Thursday, December 28, 2023

THIS DAY AND AGE (Cecile B. DeMille, 1933)


 A High School Civics Lesson reveals the limits of the Rule of Law, so the students decide to suspend a gangster's habeas corpus...over a pit full of hungry rats! Holy shit, this isn’t the first Pre-Code film that suggests that the Criminal Justice System is impotent to protect citizens; after all, Criminal comes before Justice in this System. Ochlocracy, as long as it’s directed at the “bad guys” is upheld as the strident answer and cure-all. Here in DeMille’s film, the “bad guys” are obvious in both manner and actions, so we should embrace the politically surreal outcome because of a written confession by the murderer. It doesn’t matter if it was coerced by torture, he signed it! What is most disturbing of all is that the magisterial Judge allows these shenanigans as long as the mob doesn’t disrespect his courtroom. Here in this day and age of 1933, hindsight highlights the State sanctioned shades of Nazi Germany that would foretell a dire future. The jackboots on the steps may come for you next. 

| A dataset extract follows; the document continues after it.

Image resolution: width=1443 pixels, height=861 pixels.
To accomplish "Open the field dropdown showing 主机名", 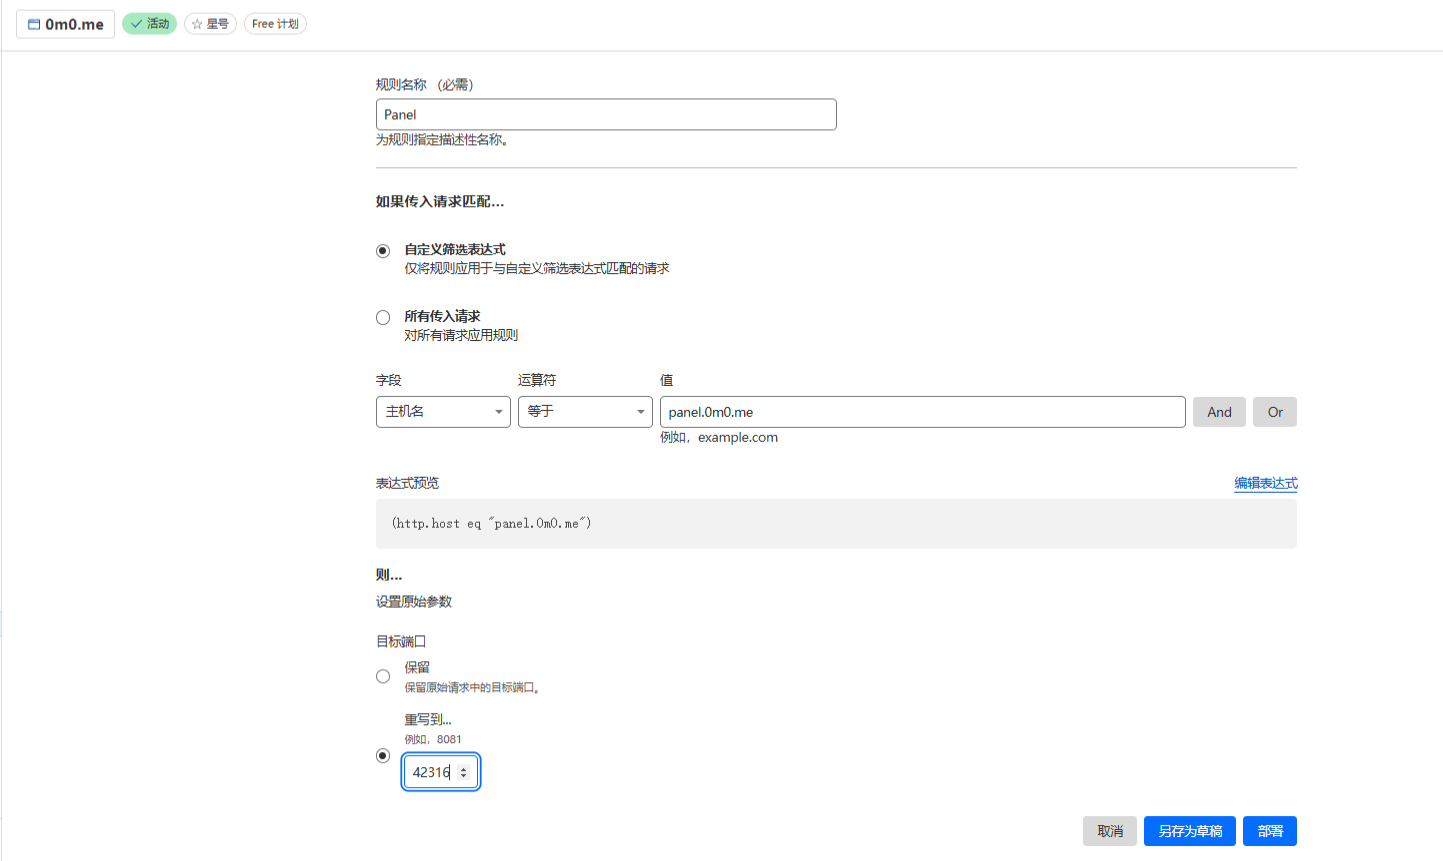I will (x=443, y=412).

Three High School seniors are assigned the roles of District Attorney, Chief of Police, and Judge then must tag along with the real professionals, kinda like a “bring your kid to work” program. There is an inconsequential puppy-love triangle between faux DA Steve (Richard Cromwell), his nemesis and fellow senior Morry (Ben Alexander), and the adorable Gay (Judith Allen). When Steve witnesses a local businessman murdered by Garret (Charles Bickford), the seedy owner of a local speakeasy, Steve vows to bring him to Justice. But he learns a hard lesson that the Truth is difficult to sustain a prima facie burden, and after being humiliated at the preliminary hearing, watches Garret walk free. Three of his buddies break into the nightclub to get evidence (match a broken cuff link from the crime scene), and one is shot dead by Garret and the other framed for the murder! The boys vow revenge and Mob Rule becomes Law. 

DeMille’s grandiose third act of chanting, screaming teenagers is frantic, utilizing crane shots and extreme angles. Filmed in medium long shots, the compositions allow the action to become larger than life and fill up the screen with hundreds of extras. As he builds towards this climax, there are some nice match-cuts: one involves the three boys crawling through the bombed-out wreckage of the Tailor’s shop looking for clues that the police may have missed, and this dissolves to three pretty girls crawling on stage at Garret’s nightclub singing Three Blind Mice. The other is even more obvious as we see a rat in a cage dissolve into Garret himself! It’s both simile and foreshadow! Interesting that the High School seems integrated, as there are both black and white students marching towards the final act, as all of the local Districts come together for a singular purpose. A black student even plays an important role in the capture of Garret, though he’s relegated to polishing his shoes. The henchman Toledo likes his olives green, so Gay is the fruit that must fend off his sweaty impulses. 

The students sing patriotic anthems while carrying their burden towards the courthouse, all witness to Garret’s confession to murder and mayhem. No million-dollar mouthpiece can save Garret now. Here, the ends justify the means and Garret, one mean sonofabitch, will get his ends. But it’s Justice that suffers.